Tuesday 26 August 2014

Macquarie Island: subantarctic tundra and a research station lost in the Pacific Ocean



Macquarie Island is an australian sub-antarctic territory in the southwest Pacific Ocean, about half-way between New Zealand and Antarctica.

Discovered accidentally in 1810, it first became british posession and part of the New South Wales colony. Macquarie Island became a Tasmanian Reserve in 1978, and a World Heritage Site in 1997.


The small island is about 34 km long and  5 km wide, in two main pieces of plateau joined by a narrow isthmus close to sea level.

Tundra covers most of the island, there is also some exclusive grass vegetation on the coastal cliffs and sandy areas.

Mt. Fletcher, at 428 m, is the highest point.

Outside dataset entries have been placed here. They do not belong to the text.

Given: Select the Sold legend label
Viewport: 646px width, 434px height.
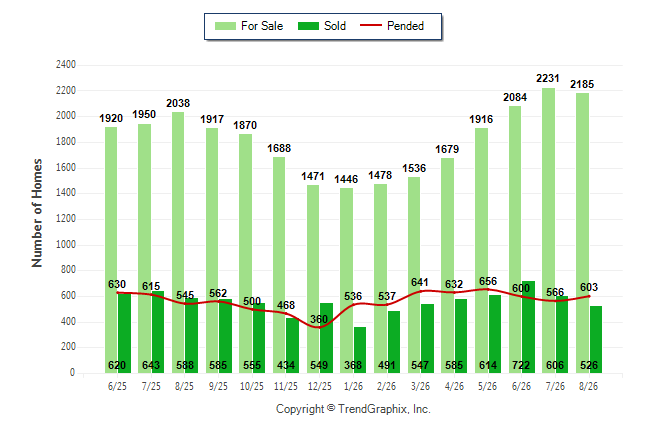Looking at the screenshot, I should tap(335, 26).
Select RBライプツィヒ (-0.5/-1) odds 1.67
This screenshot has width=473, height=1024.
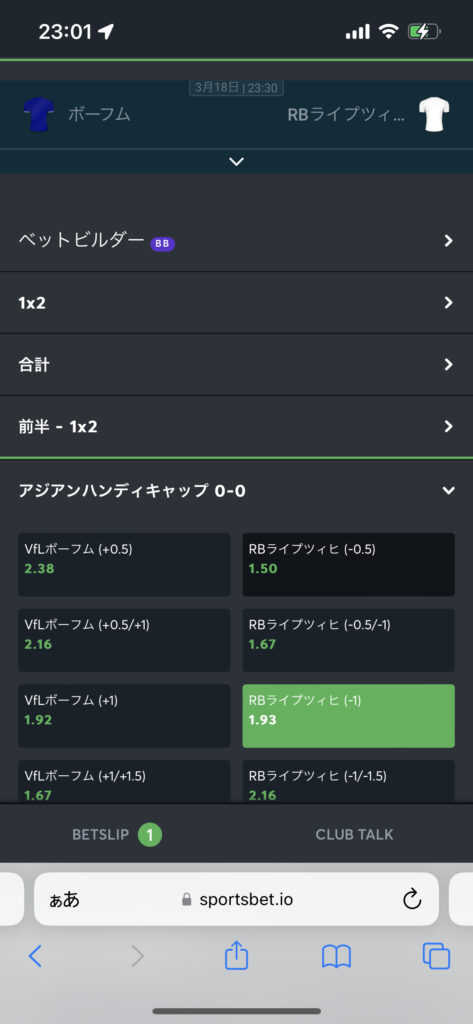coord(348,641)
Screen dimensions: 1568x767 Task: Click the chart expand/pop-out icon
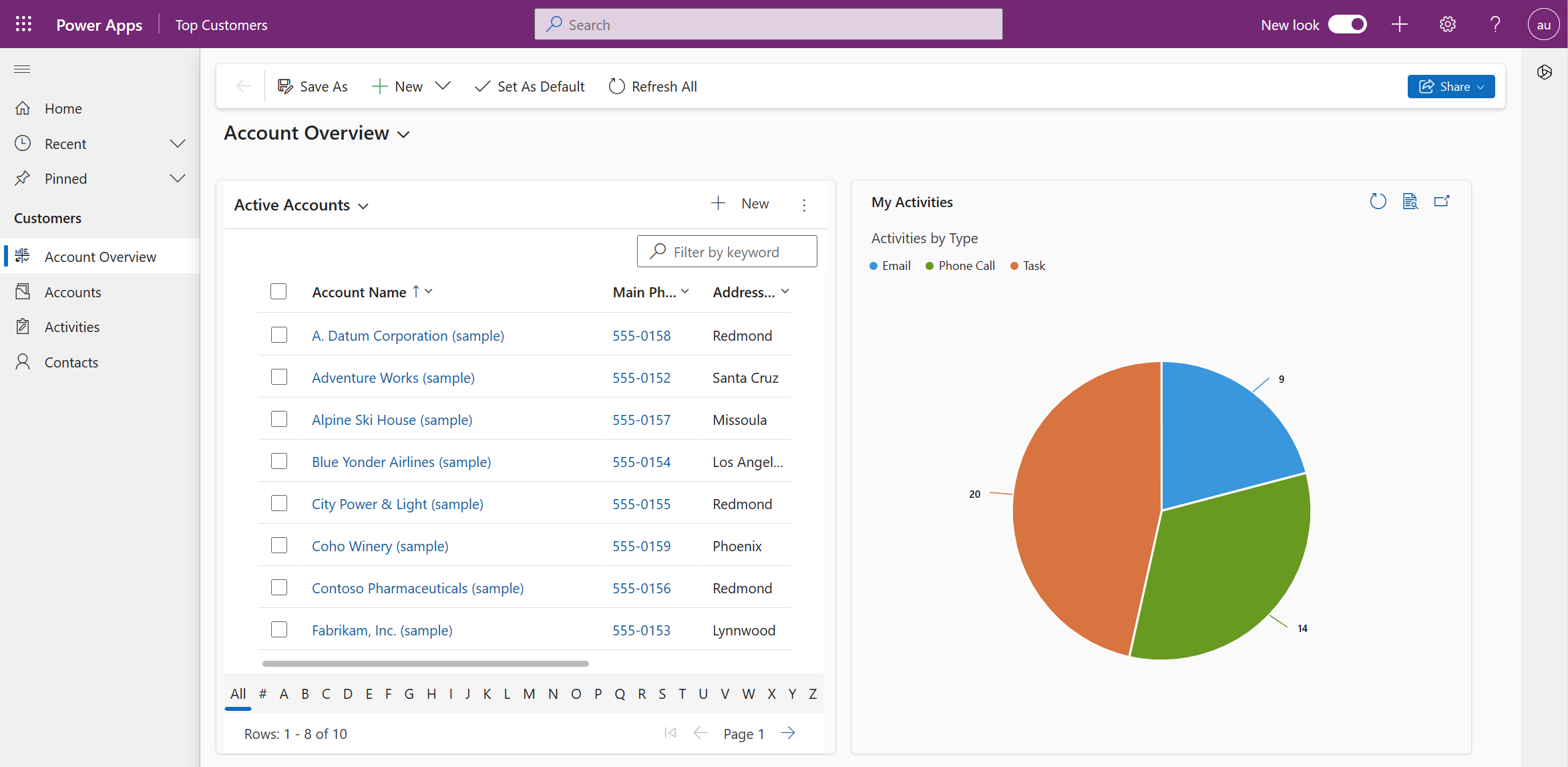pos(1442,202)
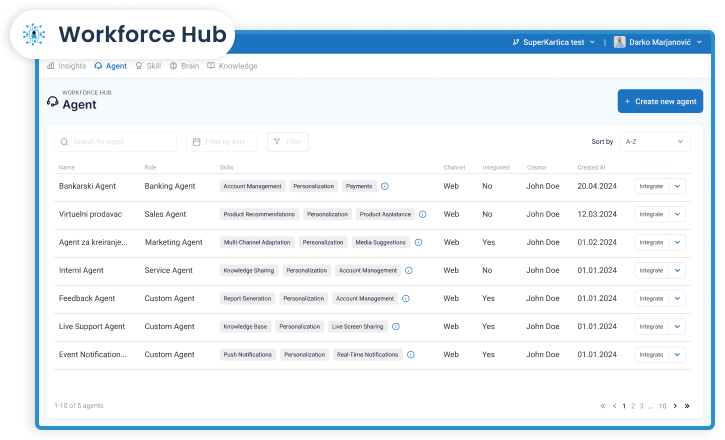This screenshot has height=440, width=725.
Task: Click the Create new agent button
Action: (660, 101)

View as arriving from north.


Coordinates: 54° 30′ S, 158° 57′ E
( ~ same as Ushuaia, or Grytviken )

Population: no native inhabitants; Macquarie Island Station is a permanent research base, home to about 40 over summer, with about 16 over winter.

'Macca' entrance gate.


The station, friendly known as Macca, opened in 1911 to establish radio contact from Antarctica to Hobart; from 1948, it was enlarged to allow for research under Australian administration.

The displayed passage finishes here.